Currently, Garden Grove does not house a single major hotel; the city has 13 sleepy motels with fewer than 860 rooms among them.

The hotel will be managed by Century City-based Princess Cruises Resorts & Hotels, a Princess Cruises division that is a relative neophyte in the hotel business. Princess Cruises, a subsidiary of London-based Peninsular & Oriental Steam Navigation Co., operates the luxury ship recognized by millions of television viewers as the Love Boat. The company’s hotel division now manages two hotels, Vacation Village in San Diego and Casa Sirena in Oxnard. A third resort hotel, the $150-million Desert Princess in Palm Springs, is scheduled to open in November.

Princess Cruises is testing the Southland’s overcrowded waters for yet more upscale hotels.

“We’ve taken the excellent service from our cruise ships and brought it onshore,” said H. Ross Justice, general manager of the Alicante Princess. Princess Cruises advertises its hotels in its cruise-line literature, which is on board all ships and sent to 18,000 travel agents worldwide.

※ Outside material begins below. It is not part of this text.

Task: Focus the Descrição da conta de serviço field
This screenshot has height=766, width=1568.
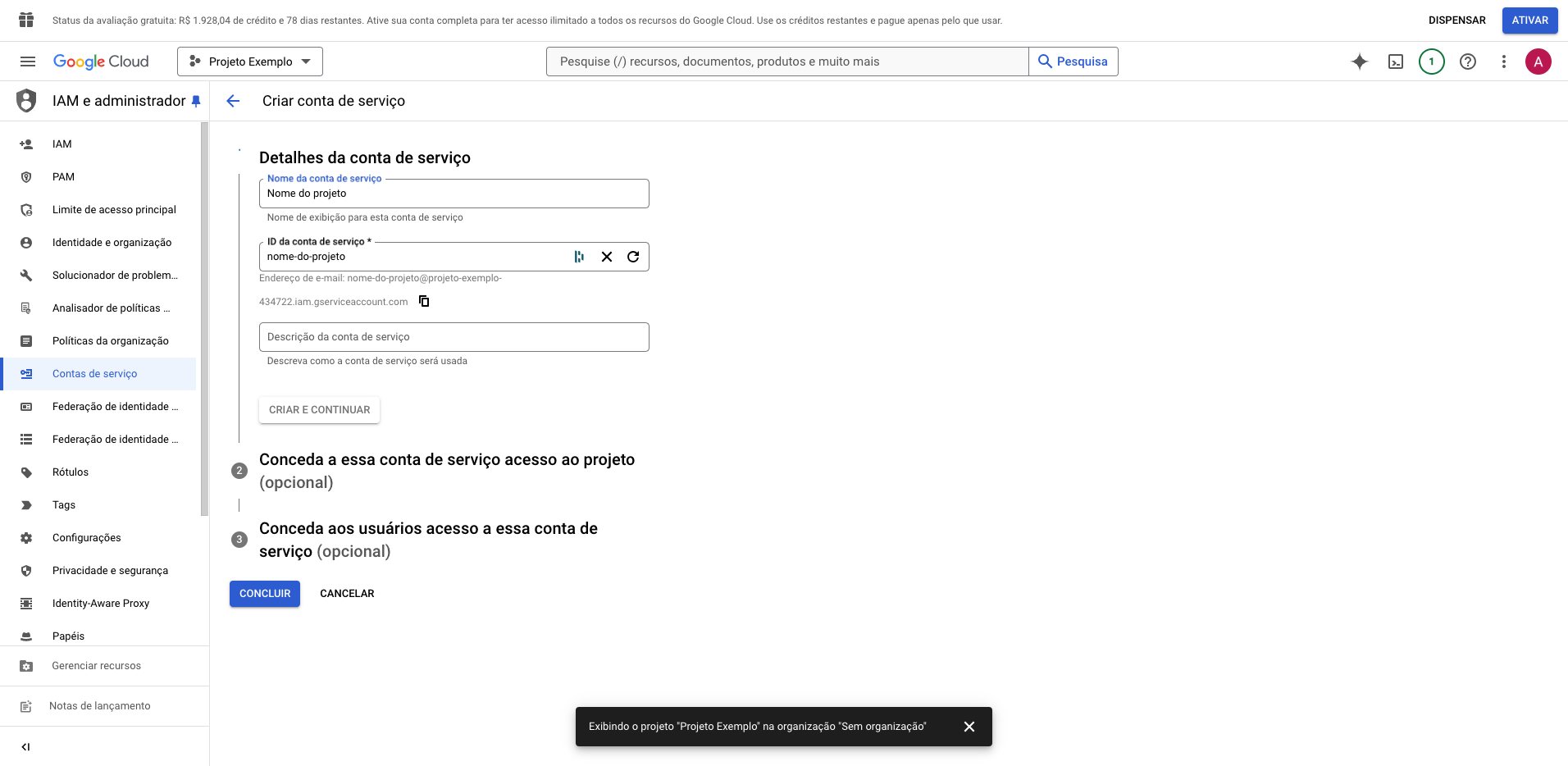Action: pos(454,337)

The company eventually plans marketing programs that will tie cruise packages with hotel stays.

But dropping anchor in hotel-laden Orange County will not be so easy, consultants warn. “They’re the new kid on the block,” said David Brudney, a Palos Verdes-based lodging consultant. “I don’t see where their expertise in the cruise business will really help in running hotels.”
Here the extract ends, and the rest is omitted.